Exercise instructions:
The data that follows must be transcribed in full and exactly, minus the pictures.

[Supplied entries]

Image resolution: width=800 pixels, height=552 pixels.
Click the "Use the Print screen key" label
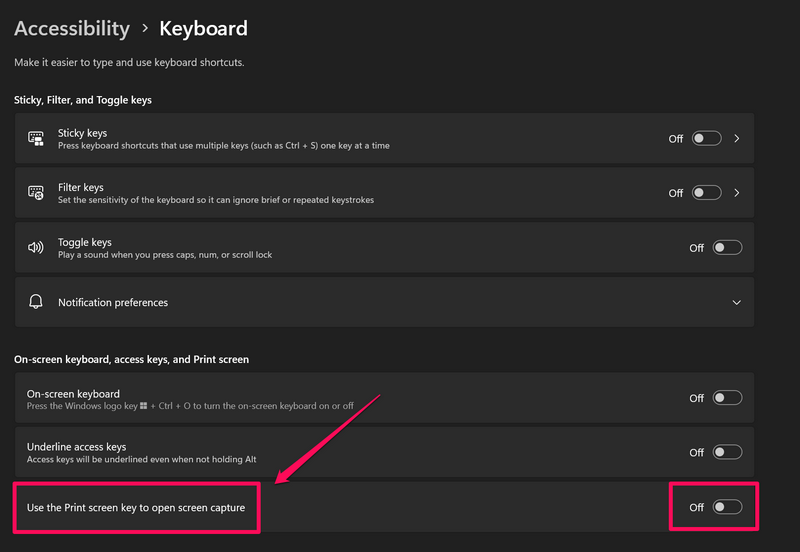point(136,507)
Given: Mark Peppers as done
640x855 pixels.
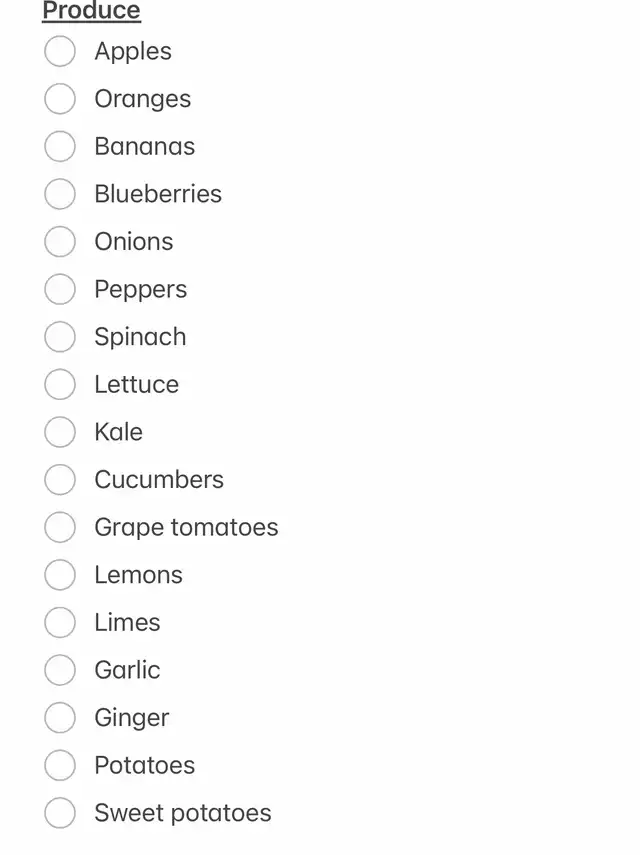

[/Supplied entries]

Output below:
Image resolution: width=800 pixels, height=552 pixels.
Click the "Use the Print screen key" label
point(136,507)
Given: Mark Peppers as done
640x855 pixels.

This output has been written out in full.